++++ Text passage

Image source, Getty Images

  • Author, Chris Vallance & Philippa Wain
  • Role, Technology reporters

Internet access and use is consistently associated with positive wellbeing, a new study of data from 168 countries by the Oxford Internet Institute (OII) suggests.

In many parts of the world, including the EU and UK, concerns about online harms have prompted new laws.

The OII says some of its findings are “consistent” with reported links between social media use and depressive symptoms among young women.

But it concludes the overall benefits of being online show regulators contemplating tougher laws should rely on data and not be “guided by anecdote.”

“I anticipate that this work will be in some ways seen in contrast to the kind of the current social conversation surrounding tech,” said professor Andrew Przybylski, of Oxford University, who led the research.

“If we’re going to make the online world safe for young people, we can’t just go in guns blazing with strong beliefs and a one size fits all solution – we really need to make sure that we’re sensitive to having our minds changed by data,” he said.

The study did not look specifically at social media – which is what much of the most heated debate around online safety is focussed on – but took a broader approach to assessing access to the internet.

Researchers analysed data gathered between 2006 and 2021 from two million individuals aged 15 to 99 worldwide, including from countries in Latin America, Asia, and Africa

They found that people who had internet access or actively used the internet reported greater levels of life satisfaction and social wellbeing.

Statistician professor Kevin McConway said it was very “broad brush” research, but useful nonetheless.

“It’s a starting point, and if nothing else it casts very serious doubt on the view, held by some people, that the Internet is bad for us all,” he wrote.

Young women

The researchers studied eight indicators of wellbeing including life satisfaction, daily negative and positive experiences and community wellbeing.

They looked at a “multiverse” of nearly 34,000 different statistical models and subsets of data.

In 85% of cases these showed associations between internet connectivity and wellbeing that were positive and statistically significant.

But 5% of associations linking internet use and community wellbeing were negative, with most of those observed among young women aged 15 to 24.

While this does not prove that internet access causes them unhappiness, the paper notes that it is “consistent with previous reports of increased cyberbullying and more negative associations between social media use and depressive symptoms among young women”.

Dr Ruth Plackett, Senior Research Fellow at University College London, said it was important to understand the limitations in what the research could reveal – for example the fact it looked at the “average” person about in a given country.

++++++++
++++ Given records

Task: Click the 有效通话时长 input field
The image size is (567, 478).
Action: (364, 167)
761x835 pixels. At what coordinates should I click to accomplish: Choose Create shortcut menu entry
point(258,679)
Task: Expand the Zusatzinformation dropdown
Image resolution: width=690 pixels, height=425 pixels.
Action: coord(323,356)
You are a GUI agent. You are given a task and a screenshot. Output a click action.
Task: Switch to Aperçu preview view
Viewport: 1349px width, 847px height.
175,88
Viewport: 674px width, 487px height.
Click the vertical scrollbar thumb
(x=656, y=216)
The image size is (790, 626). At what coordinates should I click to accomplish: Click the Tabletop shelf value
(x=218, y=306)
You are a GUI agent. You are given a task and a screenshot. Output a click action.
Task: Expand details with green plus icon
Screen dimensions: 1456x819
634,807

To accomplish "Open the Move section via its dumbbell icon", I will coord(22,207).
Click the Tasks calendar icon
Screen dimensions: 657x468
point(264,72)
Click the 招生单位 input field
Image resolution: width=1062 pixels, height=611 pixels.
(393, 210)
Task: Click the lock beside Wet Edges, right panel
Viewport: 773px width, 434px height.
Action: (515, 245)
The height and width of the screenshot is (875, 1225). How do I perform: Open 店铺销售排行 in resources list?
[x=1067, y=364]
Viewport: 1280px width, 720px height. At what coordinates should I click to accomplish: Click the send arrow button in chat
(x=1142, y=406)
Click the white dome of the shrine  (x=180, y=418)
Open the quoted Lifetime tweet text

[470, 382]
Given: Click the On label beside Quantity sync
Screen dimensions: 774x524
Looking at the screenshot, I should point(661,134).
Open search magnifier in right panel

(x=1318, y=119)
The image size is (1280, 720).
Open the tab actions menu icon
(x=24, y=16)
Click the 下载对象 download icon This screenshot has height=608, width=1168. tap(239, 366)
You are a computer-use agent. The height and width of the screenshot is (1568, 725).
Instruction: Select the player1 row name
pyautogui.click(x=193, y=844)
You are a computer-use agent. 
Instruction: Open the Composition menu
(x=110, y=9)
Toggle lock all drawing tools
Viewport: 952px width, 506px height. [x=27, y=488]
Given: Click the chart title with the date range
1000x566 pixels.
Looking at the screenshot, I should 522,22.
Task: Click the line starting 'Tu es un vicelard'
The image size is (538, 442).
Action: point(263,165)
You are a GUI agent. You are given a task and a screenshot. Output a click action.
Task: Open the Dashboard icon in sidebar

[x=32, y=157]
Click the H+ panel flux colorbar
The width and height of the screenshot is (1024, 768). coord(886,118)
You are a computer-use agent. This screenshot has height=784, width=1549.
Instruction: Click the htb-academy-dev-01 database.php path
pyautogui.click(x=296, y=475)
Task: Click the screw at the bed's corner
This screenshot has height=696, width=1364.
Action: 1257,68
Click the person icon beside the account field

++++++++

== Task objective ==
Continue the news article above on the Oxford study of internet access and wellbeing, starting right after its final sentence.

== Result for this exercise ==
“For instance it doesn’t isolate social media use”, she told the BBC.

“We do know young people can be exposed to harmful content on these platforms which may give more negative associations with internet use”.

However, she told the BBC she welcomed calls for a more nuanced discussion about the use of the internet.

Simone Vibert, head of policy and research at Internet Matters, which offers online safety advice, said their research similarly showed that being online came with many benefits but there were also negatives.

“There is a clear need for an evidence-based approach, making evidence such as this and further research vital.”

‘Letting families down’

The researchers also acknowledge the study has limits, notably not being able to prove cause and effect.

For example, the authors could not entirely discount the possibility that increases in incomes, which were also linked to rises in internet access, were behind people feeling better.

But it had clear lessons for policy makers looking at increasing protections for young people online, Prof Przybylski said.

He pointed to a lack of peer-reviewed studies on the subject, and the fact the majority of the research that had been carried out focussed on English-speaking, wealthier nations.

“We really do want the best for our kids,” he explained, but said that meant following the data.

“If our policy and if our resources are guided by anecdote we’re going to be letting a lot of families down”.

Previous OII work carried out by Prof Przybylski found there was no evidence that the global spread of Facebook was linked to widespread psychological harm.

Like Prof Przybylsk’s earlier research, this work, carried out with co-author Professor Matti Vuorre, is based on information from the Gallup World Poll, a survey of millions of people around the world.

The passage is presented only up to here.